— EXERCISE —
Work out how many lines in the data that follows contain "when". Write nothing but the number.

— RECORDS —
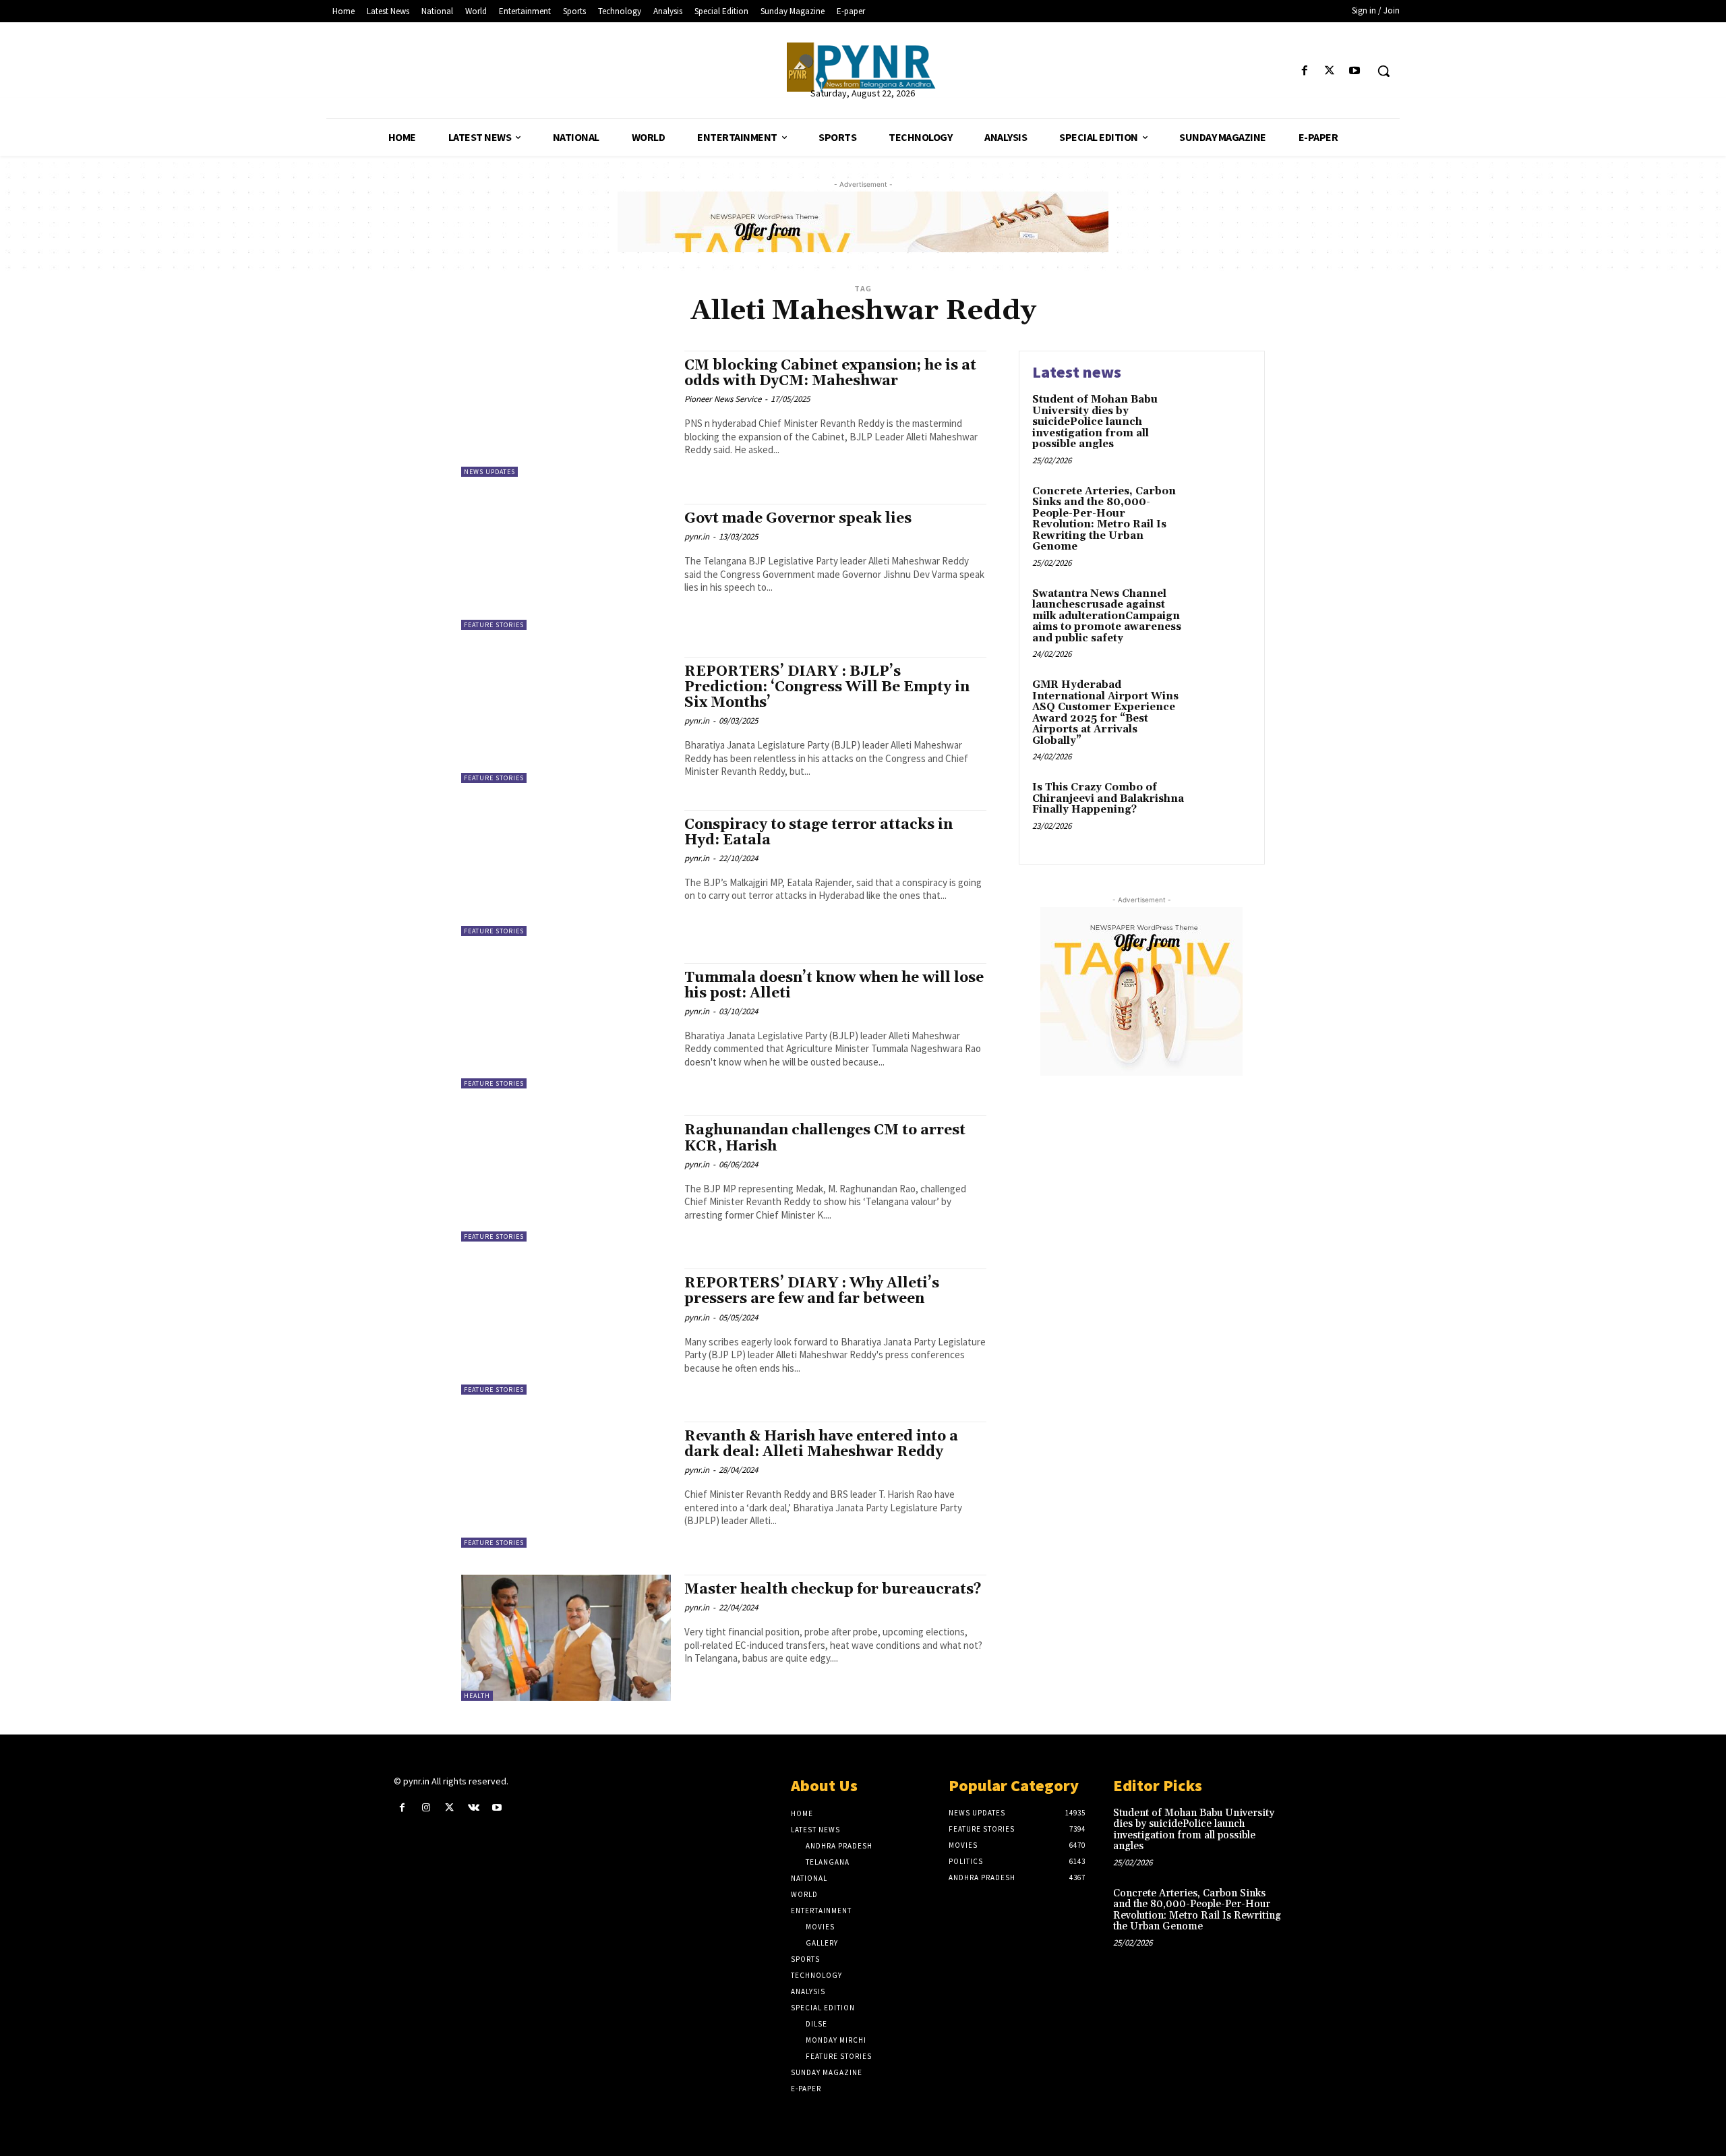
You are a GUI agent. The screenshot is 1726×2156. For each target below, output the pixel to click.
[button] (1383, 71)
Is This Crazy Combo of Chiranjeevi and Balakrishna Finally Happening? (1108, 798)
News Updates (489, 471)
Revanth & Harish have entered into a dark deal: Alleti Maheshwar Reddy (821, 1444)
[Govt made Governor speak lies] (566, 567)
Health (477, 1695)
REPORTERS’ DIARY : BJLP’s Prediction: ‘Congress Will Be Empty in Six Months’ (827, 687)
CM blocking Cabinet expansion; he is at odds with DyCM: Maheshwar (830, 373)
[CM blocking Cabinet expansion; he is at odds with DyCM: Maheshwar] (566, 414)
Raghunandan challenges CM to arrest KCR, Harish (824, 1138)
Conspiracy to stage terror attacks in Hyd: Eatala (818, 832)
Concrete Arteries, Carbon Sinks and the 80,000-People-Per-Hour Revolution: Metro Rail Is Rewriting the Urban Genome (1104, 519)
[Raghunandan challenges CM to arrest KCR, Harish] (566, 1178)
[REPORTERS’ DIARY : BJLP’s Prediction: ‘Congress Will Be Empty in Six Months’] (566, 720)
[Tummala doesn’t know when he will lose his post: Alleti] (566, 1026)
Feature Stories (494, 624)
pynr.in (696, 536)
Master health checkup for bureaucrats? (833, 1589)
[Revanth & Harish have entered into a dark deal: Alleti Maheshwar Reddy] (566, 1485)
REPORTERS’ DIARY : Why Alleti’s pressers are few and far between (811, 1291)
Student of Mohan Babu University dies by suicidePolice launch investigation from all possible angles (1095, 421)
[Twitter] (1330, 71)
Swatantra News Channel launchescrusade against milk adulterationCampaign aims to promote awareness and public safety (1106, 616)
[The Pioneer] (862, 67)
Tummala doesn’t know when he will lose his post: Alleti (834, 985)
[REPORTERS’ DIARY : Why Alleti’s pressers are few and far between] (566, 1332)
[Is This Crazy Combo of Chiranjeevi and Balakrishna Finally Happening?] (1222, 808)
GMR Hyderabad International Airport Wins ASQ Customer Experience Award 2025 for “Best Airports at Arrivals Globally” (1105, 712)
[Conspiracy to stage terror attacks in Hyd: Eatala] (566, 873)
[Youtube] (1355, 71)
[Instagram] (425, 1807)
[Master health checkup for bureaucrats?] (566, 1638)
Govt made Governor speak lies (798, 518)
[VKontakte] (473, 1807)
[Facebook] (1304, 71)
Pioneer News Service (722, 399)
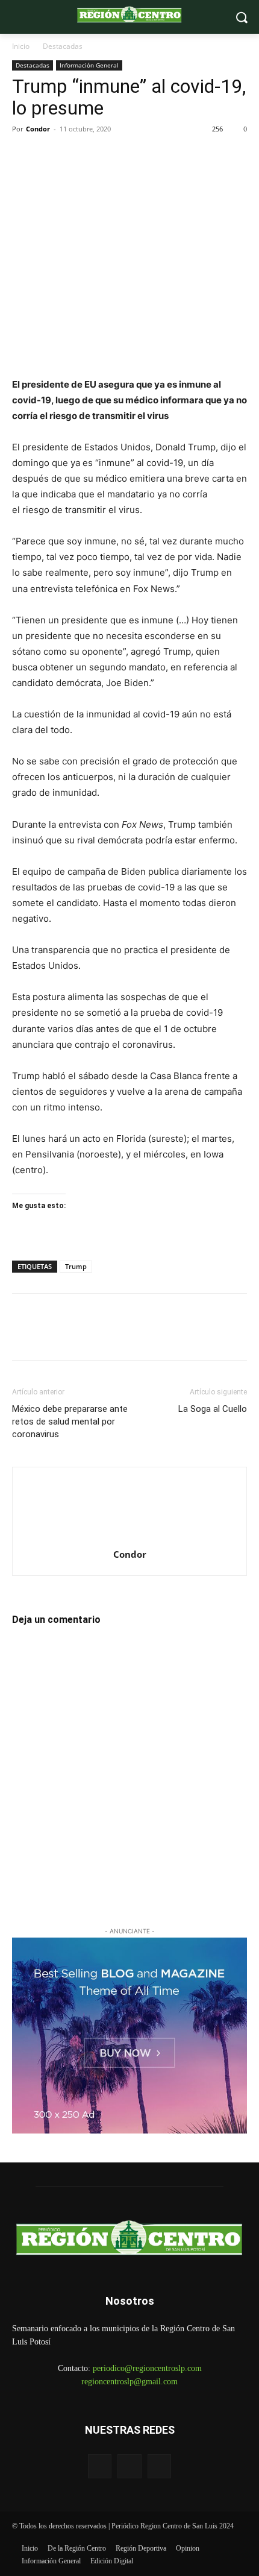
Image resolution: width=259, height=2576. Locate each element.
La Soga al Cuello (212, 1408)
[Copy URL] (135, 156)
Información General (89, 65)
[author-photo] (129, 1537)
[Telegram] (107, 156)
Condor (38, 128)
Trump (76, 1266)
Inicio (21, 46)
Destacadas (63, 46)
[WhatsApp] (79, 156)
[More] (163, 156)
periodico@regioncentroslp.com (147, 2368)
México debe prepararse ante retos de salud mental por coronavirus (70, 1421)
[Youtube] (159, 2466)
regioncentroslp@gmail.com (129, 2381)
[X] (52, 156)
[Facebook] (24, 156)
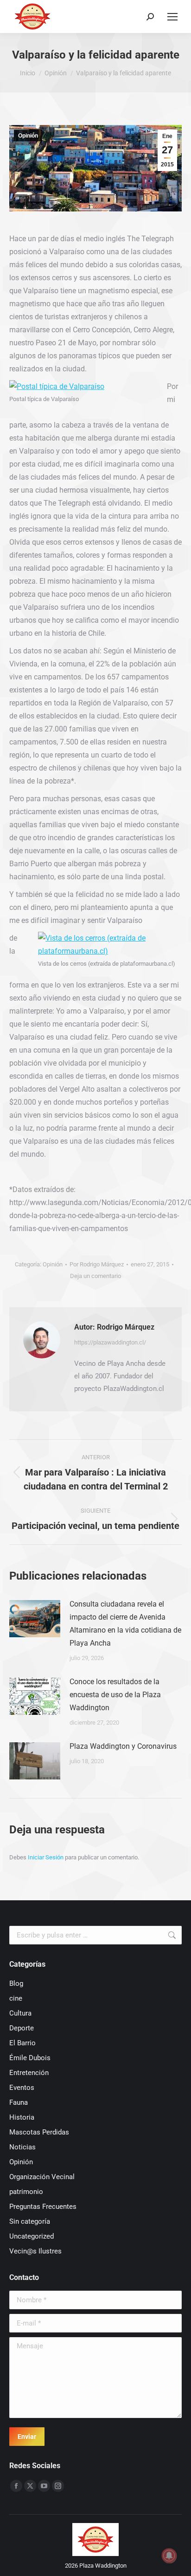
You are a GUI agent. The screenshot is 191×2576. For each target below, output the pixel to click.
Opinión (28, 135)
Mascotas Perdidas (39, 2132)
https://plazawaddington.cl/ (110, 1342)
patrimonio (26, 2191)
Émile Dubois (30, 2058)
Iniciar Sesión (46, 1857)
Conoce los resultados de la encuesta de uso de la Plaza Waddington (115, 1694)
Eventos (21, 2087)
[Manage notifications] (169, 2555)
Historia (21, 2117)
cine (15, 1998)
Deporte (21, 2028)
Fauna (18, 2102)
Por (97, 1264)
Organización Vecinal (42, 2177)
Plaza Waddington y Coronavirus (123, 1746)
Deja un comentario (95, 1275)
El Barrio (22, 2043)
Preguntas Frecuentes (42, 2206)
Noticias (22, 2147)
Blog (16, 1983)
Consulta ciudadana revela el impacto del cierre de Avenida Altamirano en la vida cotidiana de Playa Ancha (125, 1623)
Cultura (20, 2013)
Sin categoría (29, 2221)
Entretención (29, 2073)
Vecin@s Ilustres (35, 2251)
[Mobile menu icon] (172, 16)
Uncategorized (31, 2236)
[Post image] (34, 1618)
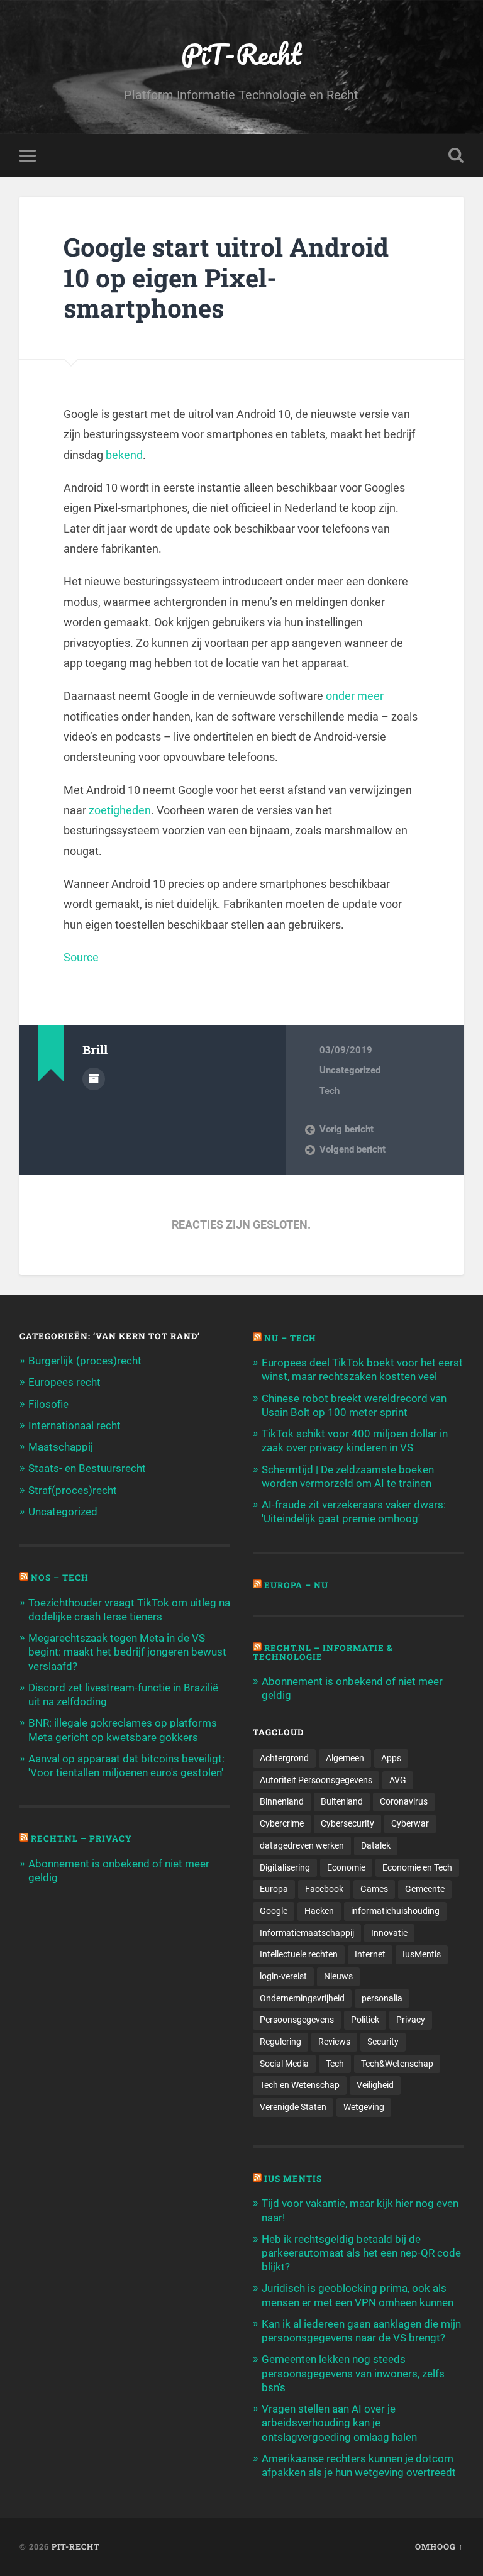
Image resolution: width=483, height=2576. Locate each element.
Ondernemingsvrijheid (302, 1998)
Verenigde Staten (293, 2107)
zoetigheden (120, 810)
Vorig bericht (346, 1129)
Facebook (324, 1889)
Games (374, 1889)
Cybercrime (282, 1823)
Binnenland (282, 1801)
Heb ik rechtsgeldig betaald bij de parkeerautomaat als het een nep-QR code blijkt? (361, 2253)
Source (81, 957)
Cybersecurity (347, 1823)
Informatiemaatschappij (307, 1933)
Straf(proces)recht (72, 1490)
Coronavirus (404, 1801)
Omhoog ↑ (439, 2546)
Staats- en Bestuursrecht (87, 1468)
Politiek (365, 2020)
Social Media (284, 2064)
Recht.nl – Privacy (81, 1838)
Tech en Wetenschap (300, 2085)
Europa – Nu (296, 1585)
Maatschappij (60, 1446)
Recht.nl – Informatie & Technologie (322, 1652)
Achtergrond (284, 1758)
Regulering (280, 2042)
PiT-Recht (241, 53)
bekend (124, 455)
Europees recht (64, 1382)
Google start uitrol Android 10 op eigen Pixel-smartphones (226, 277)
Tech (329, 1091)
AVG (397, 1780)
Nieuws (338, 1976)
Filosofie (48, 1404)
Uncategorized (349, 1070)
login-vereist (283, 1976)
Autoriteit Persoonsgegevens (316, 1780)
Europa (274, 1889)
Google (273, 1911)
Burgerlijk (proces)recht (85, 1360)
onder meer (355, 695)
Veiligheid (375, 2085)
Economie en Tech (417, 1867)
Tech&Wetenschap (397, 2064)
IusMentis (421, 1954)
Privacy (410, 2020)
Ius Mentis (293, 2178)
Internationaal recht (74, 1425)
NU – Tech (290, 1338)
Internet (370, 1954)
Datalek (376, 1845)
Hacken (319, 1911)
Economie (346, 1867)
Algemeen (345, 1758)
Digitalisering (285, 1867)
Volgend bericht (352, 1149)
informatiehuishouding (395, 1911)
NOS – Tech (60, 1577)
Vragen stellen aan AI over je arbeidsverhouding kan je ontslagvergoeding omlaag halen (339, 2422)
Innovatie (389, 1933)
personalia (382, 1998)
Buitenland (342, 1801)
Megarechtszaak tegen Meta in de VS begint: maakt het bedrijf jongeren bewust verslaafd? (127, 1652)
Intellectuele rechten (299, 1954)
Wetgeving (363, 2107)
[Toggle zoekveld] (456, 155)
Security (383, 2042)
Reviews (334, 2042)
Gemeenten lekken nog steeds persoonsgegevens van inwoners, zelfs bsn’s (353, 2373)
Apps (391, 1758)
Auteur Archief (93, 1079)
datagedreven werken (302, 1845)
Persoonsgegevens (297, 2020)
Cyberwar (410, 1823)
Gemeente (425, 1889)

— RESPONSE BOX —
2